Funkcjonariusze z Wydziału Wywiadowczo-Patrolowego śródmiejskiego commissariatu zatrzymali kierowcę pracującego dla firmy przewozowej bazującej na aplikacji mobilnej na ulicy Smolnej, minionej niedzieli. Po przeprowadzeniu testów okazało się, że mężczyzna był pod wpływem narkotyków podczas prowadzenia samochodu. Co ciekawe, ta sama osoba została sfilmowana dwa tygodnie wcześniej przez przypadkowego świadka, jak zażywa nieznany proszek ze swojego telefonu komórkowego podczas przerwy w pracy. Zdarzenie to miało miejsce w tym samym pojeździe, którym mężczyzna jeździł w dniu aresztowania.

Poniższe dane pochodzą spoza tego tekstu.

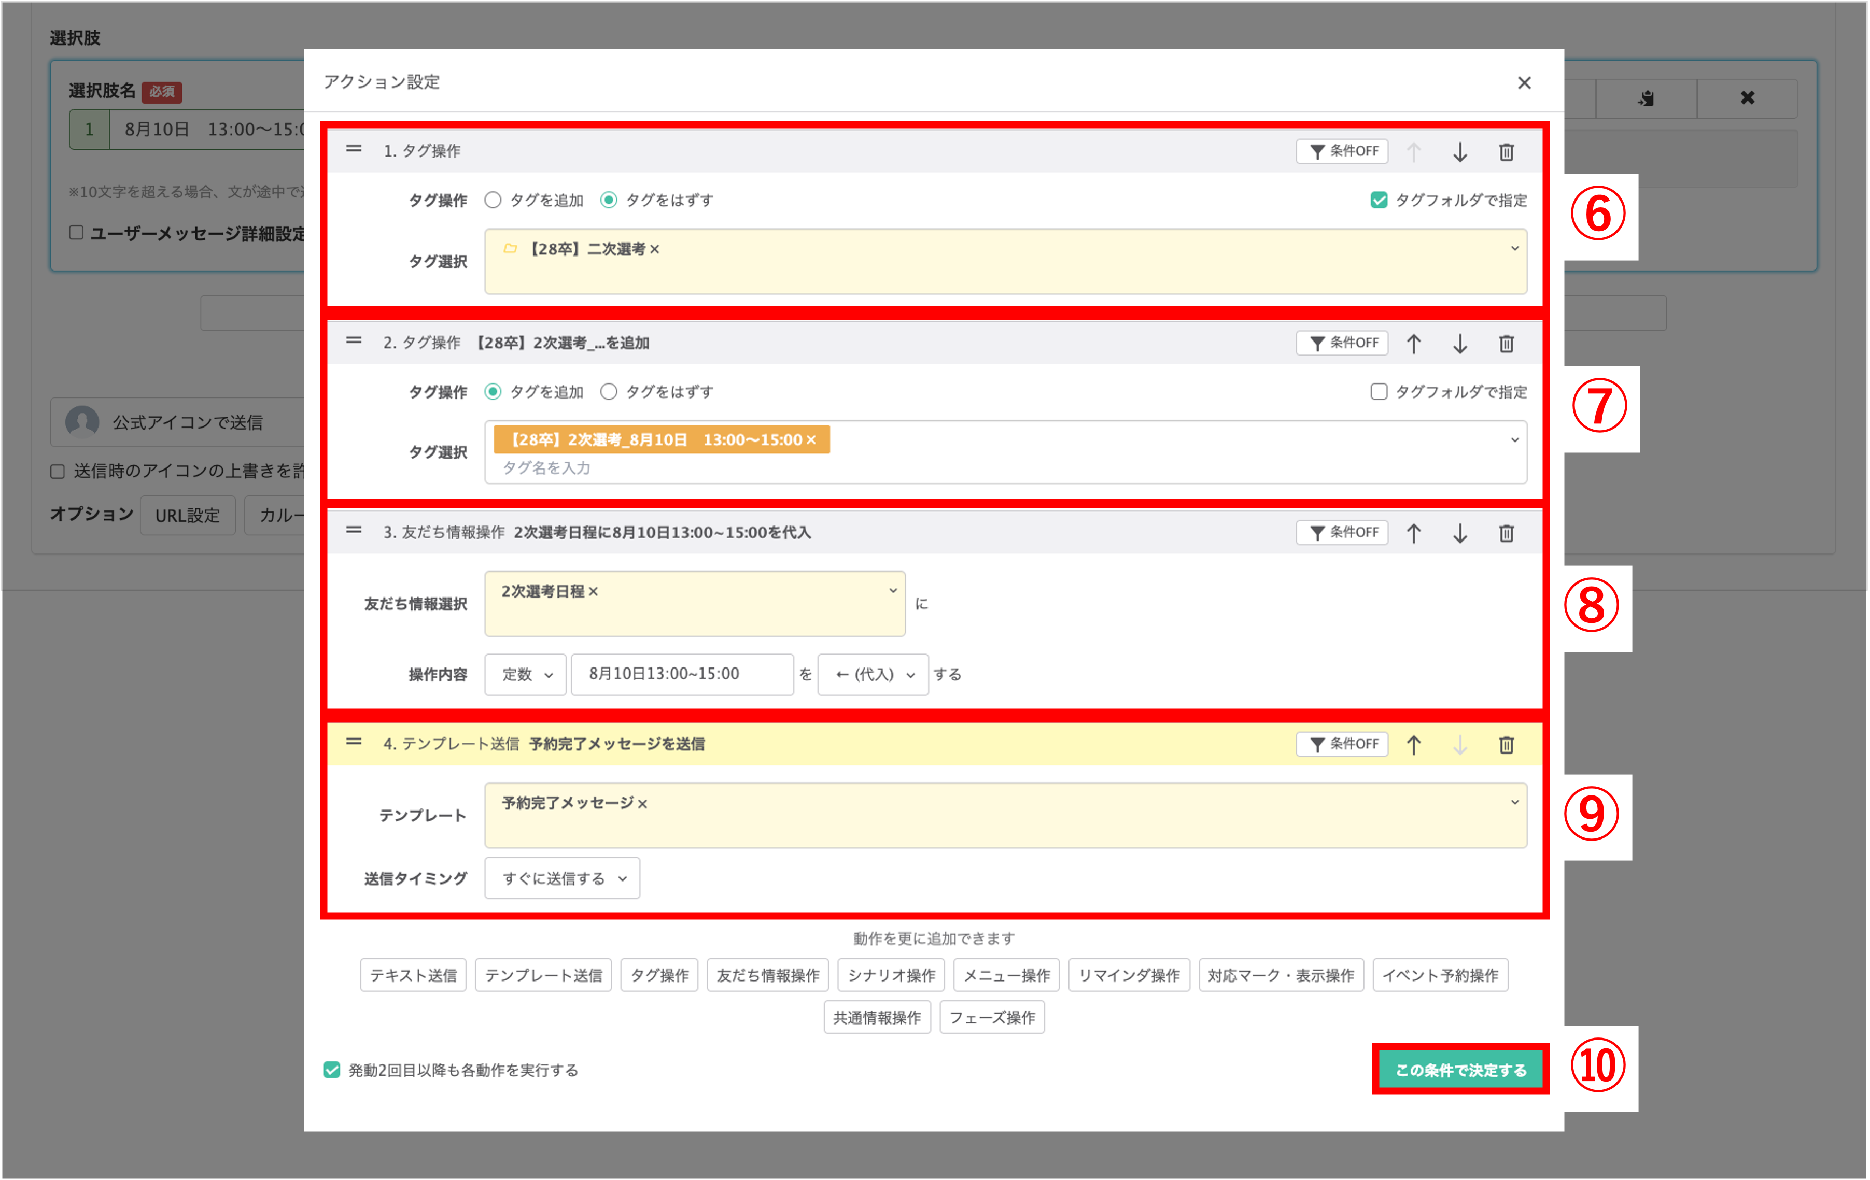Select タグを追加 radio in action 1
Image resolution: width=1870 pixels, height=1180 pixels.
493,200
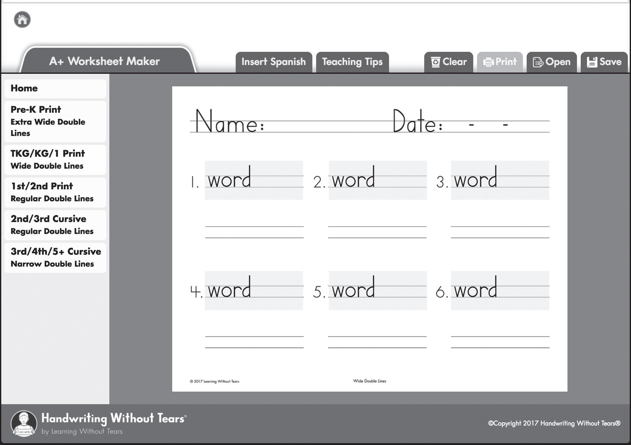Click word field number 2
Viewport: 631px width, 445px height.
[378, 180]
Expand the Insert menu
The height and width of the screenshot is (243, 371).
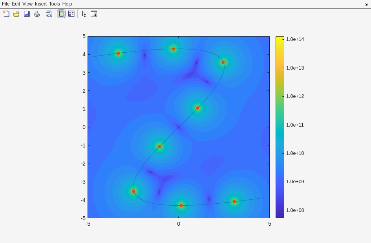(40, 4)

Policjanci, którzy zatrzymali 35-letniego mężczyznę podczas patrolu, szybko połączyli markę i kolor samochodu, a także sylwetkę kierowcy z filmem, który wcześniej pojawił się w mediach. Mężczyzna okazał się być obywatelem Ukrainy. Została mu pobrana krew do dalszych badań, a już usłyszał zarzuty dotyczące prowadzenia pojazdu pod wpływem środków odurzających. Policjanci skonfiskowali również ukraińskie prawo jazdy mężczyzny. Za to przestępstwo kodeks karny przewiduje do 3 lat pozbawienia wolności.